What is meant by "GRAS"?

Generally Recognized as Safe; go back to slide 14 from this lecture if you don't understand what this means!


What is nisin, pediocin, and MicroGard?

The first two are bacteriocins produced by Lactococcus lactis and Proionibacterium shermanii, respectively. MicroGard is the commercial name for pediocin. For additional information about it, visit this site: http://www.danisco.com/product-range/antimicrobials/microgardr/


What is meant by "developed inhibitors"?

Antimicrobial compound that are produced in foods often by fermentative microorganisms. How many examples can you name?


What are eugenol, carvacrol, thymol, and 4-hydroxy-3-methoxybenzaldehyde, and where do they come from?

They are all essential oils known to have antimicrobial activity, and they are commonly isolated from cloves, oregano, thyme, and vanillin


Essential oils from cloves, cinnamon, oregano, thyme, sage, and vanillin are active against what types of microorganisms?

eugenol and cinnamon aldehyde = gram positive and negatives; carvacrol and thyme = gram positives and negatives with some activity against yeast and molds; sage (rosemary as well) = mainly gram positive bacteria; vanillin = molds and some gram positive bacteria


Give an example of when natural oils are a problem in food fermentations?

See slide 12 of this lecture, oleuropein example


Define and describe "water activity"

be able to describe the different definitions on slide 16; make sure you can describe how water activity differs from water content (see YouTube video under "Storytime" link of website if unsure).


What are three ways of reducing the water activity of a food?

1) Remove water; 2) Add water-binding polymers; 3) add solutes such as salts and sugars.


In general, how much salt or sugar is needed to decrease the water activity of a food to levels inhibitory to bacterial growth?

The basic answer is "a fair amount". Remember from the lecture that the point was food needs to be really salty (perhaps 13-16% NaCl) or have lots of sugar (equivalent to ~50% sucrose) in order to reduce water activity to ~0.90-0.92 range.


How is water activity measured?

See the YouTube video link from slide 19.


What are the general water activity values of specific foods?

I don't expect you to memorize the list on slide 20, but you should have a general idea of which types of foods have high activity (meats, eggs, fruits and vegetables, etc), which have a moderate level (cheeses, honey, jellies and jams), and which are so low that microbial growth is inhibited (cereal, sugar, crackers, etc)


What water activity values in general inhibit the growth of spoilage (and most pathogenic) bacteria, spoilage yeasts, and spoilage molds?

See slide 21 for these values; it is important to know that bacteria typically require higher water activity than yeast, followed by molds.

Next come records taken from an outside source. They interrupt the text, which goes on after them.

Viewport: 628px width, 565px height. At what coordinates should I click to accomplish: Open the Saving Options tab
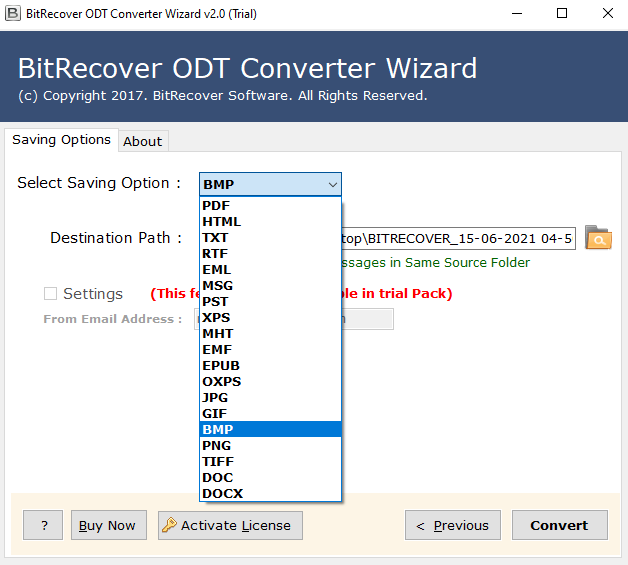point(61,140)
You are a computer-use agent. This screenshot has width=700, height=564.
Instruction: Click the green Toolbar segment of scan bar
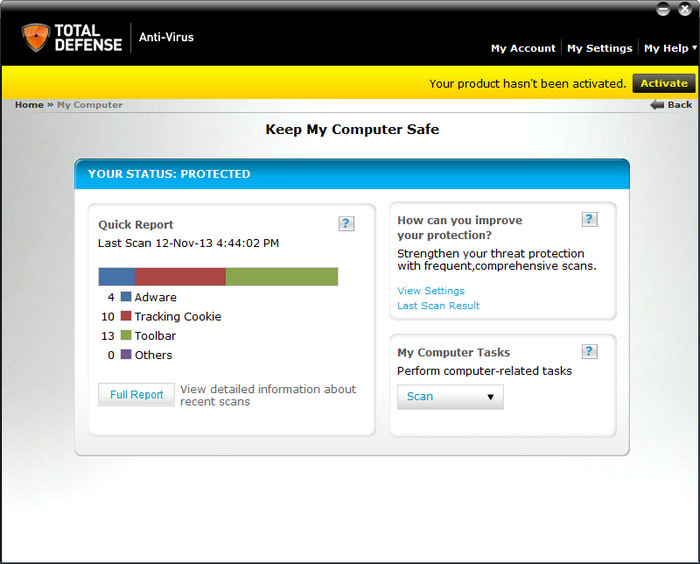(x=281, y=276)
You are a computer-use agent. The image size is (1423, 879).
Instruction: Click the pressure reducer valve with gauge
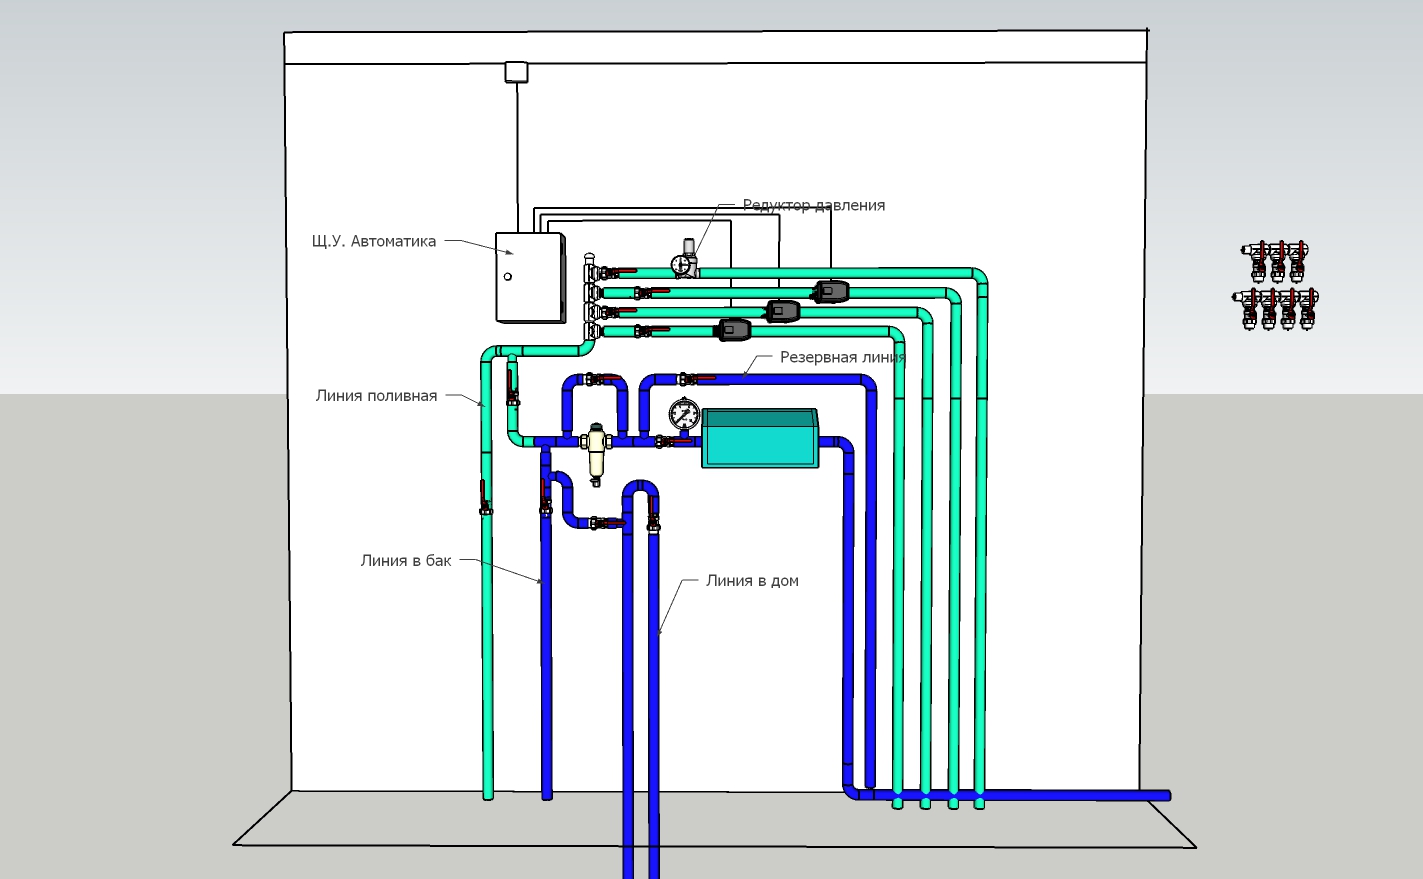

What bacteria mentioned is notorious for its ability to grow at a water activity lower than most? What water activity is this?

Staphylococcus aureus. The water activity needed for growth varies depending upon the strain of this bacteria, but in general 0.83-0.92 is typical.


Besides bacterial growth, what other things can a low water activity prevent bacteria from doing?

Producing toxins (see examples slide 21) and spore germination (see examples slide 22)


How are moist food, intermediate moisture food, and low moisture food typically defined?

Know the water activity values stated on slide 22


What does "TCS" mean?

Time/temperature control for food safety; see slide 23 for the concept. Remember that this is a concept you will sometimes still see referred to as "potentially hazardous foods"


What are the water activity and pH values that define non-TCS foods, and those requiring a product assessment?

You should know the tables on slides 23 and 24.


What is meant by "hurdle effect"?

In nearly every food, there are multiple intrinsic and extrinsic factors controlling microbial growth. In most cases, none of these factors by themselves inhibit growth, but taken together they will.

Be able to describe a food product based upon the different hurdles it has.